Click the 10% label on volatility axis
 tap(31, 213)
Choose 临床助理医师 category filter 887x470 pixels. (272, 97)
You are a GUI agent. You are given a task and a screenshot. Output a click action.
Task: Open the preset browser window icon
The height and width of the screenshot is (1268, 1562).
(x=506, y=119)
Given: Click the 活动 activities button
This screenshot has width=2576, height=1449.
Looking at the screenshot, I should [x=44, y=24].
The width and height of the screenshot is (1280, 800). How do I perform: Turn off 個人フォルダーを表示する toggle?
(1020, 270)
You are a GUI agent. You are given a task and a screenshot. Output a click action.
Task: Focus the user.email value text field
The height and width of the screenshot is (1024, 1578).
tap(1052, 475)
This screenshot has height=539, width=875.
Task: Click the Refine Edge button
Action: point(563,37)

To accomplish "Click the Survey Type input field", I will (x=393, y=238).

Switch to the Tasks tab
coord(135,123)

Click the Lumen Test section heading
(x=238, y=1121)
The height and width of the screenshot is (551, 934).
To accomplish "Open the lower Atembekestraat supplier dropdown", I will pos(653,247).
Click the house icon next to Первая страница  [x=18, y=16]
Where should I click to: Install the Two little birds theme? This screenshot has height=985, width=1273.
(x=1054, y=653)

Problem to work on
All of the data above should be reproduced word for word.

Response
Click the 10% label on volatility axis
 tap(31, 213)
Choose 临床助理医师 category filter 887x470 pixels. (272, 97)
You are a GUI agent. You are given a task and a screenshot. Output a click action.
Task: Open the preset browser window icon
The height and width of the screenshot is (1268, 1562).
(x=506, y=119)
Given: Click the 活动 activities button
This screenshot has width=2576, height=1449.
Looking at the screenshot, I should [x=44, y=24].
The width and height of the screenshot is (1280, 800). How do I perform: Turn off 個人フォルダーを表示する toggle?
(1020, 270)
You are a GUI agent. You are given a task and a screenshot. Output a click action.
Task: Focus the user.email value text field
The height and width of the screenshot is (1024, 1578).
tap(1052, 475)
This screenshot has height=539, width=875.
Task: Click the Refine Edge button
Action: point(563,37)

To accomplish "Click the Survey Type input field", I will (x=393, y=238).

Switch to the Tasks tab
coord(135,123)

Click the Lumen Test section heading
(x=238, y=1121)
The height and width of the screenshot is (551, 934).
To accomplish "Open the lower Atembekestraat supplier dropdown", I will pos(653,247).
Click the house icon next to Первая страница  [x=18, y=16]
Where should I click to: Install the Two little birds theme? This screenshot has height=985, width=1273.
(x=1054, y=653)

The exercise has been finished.